Hitler was a great admirer of Italy’s
Mussolini. Fascism was an alluring
mistress to government functionaries of that time, including FDR and the
minions in his administration; indeed, the feeling was mutual. Here is an excerpt from Freedom Outpost.
In the North American
Review in 1934, the progressive writer Roger Shaw described the
New Deal as “Fascist means to gain liberal ends.” He wasn’t hallucinating.
FDR’s adviser Rexford Tugwell wrote in
his diary that
Mussolini had done “many of the things which seem to me necessary.” Lorena
Hickok, a close confidante of Eleanor Roosevelt, who lived in the White House
for a spell, wrote approvingly of a local official who said,
“If [President] Roosevelt were actually a dictator, we might get somewhere.”
She added that
if she were younger, she’d like to lead “the Fascist Movement in the United
States.” At the National Recovery Administration (NRA), the cartel-creating
agency at the heart of the early New Deal, one
report declared forthrightly, “The Fascist Principles are very
similar to those we have been evolving here in America.”

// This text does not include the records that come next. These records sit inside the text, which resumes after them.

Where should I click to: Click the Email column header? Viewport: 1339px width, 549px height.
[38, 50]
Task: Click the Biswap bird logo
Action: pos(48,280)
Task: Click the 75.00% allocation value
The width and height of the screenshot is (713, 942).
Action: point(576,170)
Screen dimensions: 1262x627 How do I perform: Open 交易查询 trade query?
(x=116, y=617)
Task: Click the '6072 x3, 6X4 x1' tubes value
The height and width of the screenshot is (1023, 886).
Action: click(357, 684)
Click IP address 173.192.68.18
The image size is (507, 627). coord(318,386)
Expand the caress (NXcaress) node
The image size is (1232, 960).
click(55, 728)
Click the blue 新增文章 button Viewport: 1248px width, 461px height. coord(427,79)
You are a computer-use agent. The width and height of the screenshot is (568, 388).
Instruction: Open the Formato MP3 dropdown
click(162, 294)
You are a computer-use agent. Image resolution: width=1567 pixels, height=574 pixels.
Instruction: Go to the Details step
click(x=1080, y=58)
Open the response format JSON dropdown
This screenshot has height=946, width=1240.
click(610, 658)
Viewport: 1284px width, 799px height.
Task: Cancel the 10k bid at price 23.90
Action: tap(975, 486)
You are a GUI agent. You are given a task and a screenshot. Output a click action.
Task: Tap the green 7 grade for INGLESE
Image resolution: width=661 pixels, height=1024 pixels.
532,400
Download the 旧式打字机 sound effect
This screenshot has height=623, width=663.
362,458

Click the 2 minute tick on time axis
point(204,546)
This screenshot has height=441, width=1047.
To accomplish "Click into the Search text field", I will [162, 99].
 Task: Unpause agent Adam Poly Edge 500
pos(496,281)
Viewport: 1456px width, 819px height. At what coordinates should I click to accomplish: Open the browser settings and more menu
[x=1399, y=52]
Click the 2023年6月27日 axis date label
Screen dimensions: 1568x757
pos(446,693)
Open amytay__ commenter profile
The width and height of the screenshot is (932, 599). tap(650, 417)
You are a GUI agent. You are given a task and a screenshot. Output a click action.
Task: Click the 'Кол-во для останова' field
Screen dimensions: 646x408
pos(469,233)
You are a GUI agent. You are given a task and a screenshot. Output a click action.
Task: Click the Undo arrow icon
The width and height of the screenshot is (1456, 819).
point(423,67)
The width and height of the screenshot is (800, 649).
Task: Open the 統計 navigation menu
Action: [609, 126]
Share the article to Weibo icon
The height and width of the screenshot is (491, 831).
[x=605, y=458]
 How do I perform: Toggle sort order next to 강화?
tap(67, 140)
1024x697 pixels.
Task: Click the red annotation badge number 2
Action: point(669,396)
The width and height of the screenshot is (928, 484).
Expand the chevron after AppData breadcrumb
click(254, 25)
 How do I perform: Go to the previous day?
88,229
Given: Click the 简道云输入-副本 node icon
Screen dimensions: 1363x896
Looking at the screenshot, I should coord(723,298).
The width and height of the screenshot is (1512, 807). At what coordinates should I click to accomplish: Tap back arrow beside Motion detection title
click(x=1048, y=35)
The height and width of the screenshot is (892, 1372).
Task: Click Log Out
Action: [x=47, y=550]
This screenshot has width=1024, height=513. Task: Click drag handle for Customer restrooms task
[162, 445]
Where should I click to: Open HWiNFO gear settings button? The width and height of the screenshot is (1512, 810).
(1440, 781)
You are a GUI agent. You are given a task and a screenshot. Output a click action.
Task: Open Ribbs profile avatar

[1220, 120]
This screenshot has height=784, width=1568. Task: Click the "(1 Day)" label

Roosevelt himself called Mussolini
“admirable” and professed that
he was “deeply impressed by what he has accomplished.” The admiration was
mutual. In a laudatory review of Roosevelt’s 1933 book Looking Forward,
Mussolini wrote,
“Reminiscent of Fascism is the principle that the state no longer leaves the
economy to its own devices.… Without question, the mood accompanying this
sea change resembles that of Fascism.” The chief Nazi newspaper, Volkischer Beobachter, repeatedly praised “Roosevelt’s
adoption of National Socialist strains of thought in his economic and social
policies” and “the development toward an authoritarian state” based on the
“demand that collective good be put before individual self-interest.”
Liberals,
as long as I can remember, have insisted fascism is a right-wing ideology. They bastardize our language and history as a
means to mask their failures only to ensure we repeat them again and again.